I want to start tracking some more habits on here as a way to try and keep myself accountable. It’s become more important to me as I now have an exercise program that I’ve paid someone to prepare for me to help me achieve my goals.

It’s not like they’re checking in on me every week, so I need to check in somewhere publicly to give myself at least the illusion someone’s watching me.

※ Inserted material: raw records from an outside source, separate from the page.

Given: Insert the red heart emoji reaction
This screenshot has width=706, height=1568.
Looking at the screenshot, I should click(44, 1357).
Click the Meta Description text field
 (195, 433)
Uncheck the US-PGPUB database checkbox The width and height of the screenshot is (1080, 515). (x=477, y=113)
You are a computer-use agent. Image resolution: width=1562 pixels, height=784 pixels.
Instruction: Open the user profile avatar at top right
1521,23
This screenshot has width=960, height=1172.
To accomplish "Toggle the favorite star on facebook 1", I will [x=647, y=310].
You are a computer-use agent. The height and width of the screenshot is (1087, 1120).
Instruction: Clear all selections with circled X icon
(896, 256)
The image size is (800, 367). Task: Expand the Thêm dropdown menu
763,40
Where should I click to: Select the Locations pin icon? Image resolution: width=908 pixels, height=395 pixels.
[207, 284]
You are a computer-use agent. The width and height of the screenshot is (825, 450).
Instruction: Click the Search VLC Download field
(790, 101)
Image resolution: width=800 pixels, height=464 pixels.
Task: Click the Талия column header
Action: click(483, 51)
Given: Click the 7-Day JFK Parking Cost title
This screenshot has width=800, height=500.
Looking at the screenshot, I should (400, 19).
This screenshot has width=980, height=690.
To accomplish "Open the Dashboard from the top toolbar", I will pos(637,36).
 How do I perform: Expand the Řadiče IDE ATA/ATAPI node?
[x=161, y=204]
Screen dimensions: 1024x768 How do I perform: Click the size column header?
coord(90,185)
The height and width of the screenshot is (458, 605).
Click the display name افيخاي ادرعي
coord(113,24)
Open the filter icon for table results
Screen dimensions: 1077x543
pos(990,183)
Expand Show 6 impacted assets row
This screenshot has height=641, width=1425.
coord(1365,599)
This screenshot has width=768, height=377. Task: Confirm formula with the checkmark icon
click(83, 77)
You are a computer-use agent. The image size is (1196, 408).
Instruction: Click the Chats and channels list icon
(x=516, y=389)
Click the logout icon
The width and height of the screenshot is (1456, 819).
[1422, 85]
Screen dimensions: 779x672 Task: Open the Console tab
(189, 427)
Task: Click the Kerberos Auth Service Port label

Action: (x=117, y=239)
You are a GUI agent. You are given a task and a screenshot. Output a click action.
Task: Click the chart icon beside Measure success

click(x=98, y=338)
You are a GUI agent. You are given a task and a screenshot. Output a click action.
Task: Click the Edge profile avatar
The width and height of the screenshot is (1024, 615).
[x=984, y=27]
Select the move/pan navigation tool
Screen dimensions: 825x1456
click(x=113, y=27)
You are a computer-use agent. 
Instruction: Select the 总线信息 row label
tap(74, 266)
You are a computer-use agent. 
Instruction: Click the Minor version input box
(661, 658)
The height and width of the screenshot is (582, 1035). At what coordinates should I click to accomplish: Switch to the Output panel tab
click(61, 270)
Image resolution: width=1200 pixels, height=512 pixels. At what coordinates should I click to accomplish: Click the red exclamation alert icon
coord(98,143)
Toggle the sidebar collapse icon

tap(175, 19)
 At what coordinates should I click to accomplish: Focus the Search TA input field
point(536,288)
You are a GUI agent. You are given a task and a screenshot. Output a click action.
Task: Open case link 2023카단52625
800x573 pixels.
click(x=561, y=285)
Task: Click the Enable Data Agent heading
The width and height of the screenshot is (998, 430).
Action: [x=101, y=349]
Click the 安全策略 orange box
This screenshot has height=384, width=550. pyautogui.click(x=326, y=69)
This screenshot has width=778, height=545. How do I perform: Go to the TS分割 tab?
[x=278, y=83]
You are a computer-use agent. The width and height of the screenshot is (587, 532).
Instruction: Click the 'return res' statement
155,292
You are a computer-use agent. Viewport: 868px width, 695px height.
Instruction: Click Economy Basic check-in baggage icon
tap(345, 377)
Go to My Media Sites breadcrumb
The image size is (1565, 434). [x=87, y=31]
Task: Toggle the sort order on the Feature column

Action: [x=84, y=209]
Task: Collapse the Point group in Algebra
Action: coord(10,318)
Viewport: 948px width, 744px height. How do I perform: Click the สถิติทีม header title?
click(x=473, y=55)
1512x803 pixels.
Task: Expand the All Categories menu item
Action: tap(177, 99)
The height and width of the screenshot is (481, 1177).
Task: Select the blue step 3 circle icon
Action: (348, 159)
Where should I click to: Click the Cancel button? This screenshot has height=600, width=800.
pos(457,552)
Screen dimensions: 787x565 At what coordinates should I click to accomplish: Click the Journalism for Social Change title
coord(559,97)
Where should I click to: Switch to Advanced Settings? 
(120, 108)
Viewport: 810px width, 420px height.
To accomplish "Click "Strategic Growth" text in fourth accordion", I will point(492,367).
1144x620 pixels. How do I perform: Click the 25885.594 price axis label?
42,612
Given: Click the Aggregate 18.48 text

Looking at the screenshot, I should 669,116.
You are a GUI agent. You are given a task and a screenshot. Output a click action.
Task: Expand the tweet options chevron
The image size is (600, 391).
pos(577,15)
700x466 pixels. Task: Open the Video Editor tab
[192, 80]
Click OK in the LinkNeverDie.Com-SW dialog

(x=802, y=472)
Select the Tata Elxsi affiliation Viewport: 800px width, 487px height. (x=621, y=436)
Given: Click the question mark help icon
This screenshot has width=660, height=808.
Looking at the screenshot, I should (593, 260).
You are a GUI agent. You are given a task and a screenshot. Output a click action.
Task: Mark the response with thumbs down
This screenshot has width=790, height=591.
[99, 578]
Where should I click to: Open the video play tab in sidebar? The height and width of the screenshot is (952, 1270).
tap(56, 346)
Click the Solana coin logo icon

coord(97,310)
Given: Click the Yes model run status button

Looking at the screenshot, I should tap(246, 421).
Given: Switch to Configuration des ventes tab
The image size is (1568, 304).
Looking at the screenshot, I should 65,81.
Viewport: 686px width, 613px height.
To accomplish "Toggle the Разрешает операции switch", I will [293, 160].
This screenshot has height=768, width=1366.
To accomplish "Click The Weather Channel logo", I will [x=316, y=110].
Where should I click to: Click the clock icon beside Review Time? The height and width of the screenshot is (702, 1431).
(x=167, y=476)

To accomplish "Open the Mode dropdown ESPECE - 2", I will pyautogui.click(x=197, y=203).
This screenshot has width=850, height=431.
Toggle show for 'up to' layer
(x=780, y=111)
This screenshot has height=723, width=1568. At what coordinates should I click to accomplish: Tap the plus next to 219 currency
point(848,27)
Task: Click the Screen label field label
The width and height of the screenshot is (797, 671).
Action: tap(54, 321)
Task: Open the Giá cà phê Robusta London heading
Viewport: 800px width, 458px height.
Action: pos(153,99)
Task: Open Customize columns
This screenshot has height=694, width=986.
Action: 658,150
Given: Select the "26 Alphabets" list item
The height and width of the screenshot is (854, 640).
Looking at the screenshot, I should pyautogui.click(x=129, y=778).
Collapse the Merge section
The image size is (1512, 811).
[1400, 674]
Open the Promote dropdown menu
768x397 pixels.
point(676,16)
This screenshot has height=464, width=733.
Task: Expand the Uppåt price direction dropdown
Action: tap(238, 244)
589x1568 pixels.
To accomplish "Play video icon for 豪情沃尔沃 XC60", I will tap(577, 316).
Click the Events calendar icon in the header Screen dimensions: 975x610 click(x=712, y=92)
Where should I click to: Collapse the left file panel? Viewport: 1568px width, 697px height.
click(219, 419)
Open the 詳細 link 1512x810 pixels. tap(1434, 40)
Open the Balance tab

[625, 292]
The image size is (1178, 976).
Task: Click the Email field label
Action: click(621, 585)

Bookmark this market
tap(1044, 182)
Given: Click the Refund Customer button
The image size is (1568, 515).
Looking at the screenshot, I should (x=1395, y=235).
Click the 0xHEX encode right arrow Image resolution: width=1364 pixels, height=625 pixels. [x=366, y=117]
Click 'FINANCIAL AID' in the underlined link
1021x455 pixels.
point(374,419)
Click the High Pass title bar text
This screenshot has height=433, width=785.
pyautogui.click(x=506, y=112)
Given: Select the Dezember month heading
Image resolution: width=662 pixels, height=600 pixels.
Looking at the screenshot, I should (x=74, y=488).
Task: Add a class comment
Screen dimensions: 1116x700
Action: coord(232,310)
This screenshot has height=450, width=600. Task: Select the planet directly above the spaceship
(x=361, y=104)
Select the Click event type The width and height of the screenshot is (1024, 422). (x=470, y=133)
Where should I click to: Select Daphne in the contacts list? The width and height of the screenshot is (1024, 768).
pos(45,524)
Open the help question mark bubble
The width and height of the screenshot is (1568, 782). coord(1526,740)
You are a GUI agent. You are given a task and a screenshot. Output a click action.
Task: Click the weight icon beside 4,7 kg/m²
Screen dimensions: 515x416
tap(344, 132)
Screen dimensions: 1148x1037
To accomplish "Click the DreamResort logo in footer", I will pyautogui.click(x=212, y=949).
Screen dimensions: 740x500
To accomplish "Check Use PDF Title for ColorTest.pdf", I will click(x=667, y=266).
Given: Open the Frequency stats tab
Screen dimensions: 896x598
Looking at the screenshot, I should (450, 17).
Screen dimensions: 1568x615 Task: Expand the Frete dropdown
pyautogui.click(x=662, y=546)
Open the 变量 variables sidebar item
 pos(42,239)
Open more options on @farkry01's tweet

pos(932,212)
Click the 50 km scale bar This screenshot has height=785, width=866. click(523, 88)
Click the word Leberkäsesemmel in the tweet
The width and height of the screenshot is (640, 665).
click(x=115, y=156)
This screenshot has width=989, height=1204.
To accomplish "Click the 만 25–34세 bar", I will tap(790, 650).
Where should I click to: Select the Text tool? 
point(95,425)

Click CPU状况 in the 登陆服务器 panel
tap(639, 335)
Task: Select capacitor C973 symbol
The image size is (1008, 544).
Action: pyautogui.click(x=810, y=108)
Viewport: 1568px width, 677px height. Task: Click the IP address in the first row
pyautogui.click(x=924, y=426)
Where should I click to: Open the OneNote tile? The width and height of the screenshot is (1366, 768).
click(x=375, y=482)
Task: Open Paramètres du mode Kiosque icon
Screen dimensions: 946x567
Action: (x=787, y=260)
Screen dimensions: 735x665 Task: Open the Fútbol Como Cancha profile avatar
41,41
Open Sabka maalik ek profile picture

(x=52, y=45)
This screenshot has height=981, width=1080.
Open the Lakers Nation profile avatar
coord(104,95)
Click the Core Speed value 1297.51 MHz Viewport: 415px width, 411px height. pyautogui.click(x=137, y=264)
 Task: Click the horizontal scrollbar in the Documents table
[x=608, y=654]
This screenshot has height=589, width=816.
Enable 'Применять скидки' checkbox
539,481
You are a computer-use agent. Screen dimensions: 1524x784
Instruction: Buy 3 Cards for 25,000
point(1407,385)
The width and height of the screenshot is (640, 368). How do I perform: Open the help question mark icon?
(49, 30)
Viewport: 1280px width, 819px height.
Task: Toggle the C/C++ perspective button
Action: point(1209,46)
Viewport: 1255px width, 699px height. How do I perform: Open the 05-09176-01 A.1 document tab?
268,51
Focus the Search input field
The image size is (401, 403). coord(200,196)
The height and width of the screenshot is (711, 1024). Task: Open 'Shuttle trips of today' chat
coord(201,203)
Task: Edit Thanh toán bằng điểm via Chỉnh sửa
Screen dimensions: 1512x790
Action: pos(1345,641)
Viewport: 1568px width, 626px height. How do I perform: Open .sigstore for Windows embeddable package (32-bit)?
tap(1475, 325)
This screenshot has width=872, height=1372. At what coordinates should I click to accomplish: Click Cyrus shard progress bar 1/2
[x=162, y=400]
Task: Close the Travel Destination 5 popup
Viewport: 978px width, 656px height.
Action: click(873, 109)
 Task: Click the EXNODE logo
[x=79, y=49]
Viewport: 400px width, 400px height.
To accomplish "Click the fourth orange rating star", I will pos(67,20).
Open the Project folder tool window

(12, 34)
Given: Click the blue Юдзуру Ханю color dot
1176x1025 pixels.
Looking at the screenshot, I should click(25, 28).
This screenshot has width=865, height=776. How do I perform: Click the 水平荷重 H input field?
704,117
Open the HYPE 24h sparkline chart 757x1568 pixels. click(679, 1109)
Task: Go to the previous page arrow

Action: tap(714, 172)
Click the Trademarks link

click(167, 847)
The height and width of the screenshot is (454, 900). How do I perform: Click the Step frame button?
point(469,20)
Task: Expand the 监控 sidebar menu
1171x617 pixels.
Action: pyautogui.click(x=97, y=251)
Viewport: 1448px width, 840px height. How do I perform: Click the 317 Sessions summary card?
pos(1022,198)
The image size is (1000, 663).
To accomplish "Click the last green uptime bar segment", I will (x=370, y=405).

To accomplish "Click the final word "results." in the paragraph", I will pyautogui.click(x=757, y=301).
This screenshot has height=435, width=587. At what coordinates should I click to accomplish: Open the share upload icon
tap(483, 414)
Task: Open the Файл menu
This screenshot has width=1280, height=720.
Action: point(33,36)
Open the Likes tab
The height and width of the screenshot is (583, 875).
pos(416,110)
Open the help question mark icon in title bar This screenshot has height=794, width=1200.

This is what I currently want to keep track of (and how I did this week):

  • 2 walks or bike rides or a combination of these every day (6 days): 5/6 days
  • Long walk (1 day): 1/1 day
  • 15 minutes exercise sequence in the morning (7 days): 5/7 days (7/7 days some of the exercises)
  • Hip stretch (6 days): 3/6 days
  • Floor sitting stretch (7 days): 6/7 days
  • Short exercises sequence in the evening (7 days): 6/7 days
  • 9.00 shutdown (6 days): 5/6 days
The water going out on the beach
The beach on a walk day

What was the best thing about this week?

Kramstable’s play.

What did I notice this week?

All my PDFs on my computer at work turned into Google Chrome documents. How does that happen?

Also, no standing in the mulch.

A ‘no standing’ sign surrounded by a pile of mulch in front of a white house
No standing in the mulch

What did I learn this week?

The 2021 banknote of the year (who even knew this was a thing) was the Mexican 50 peso note, which featured an axolotl.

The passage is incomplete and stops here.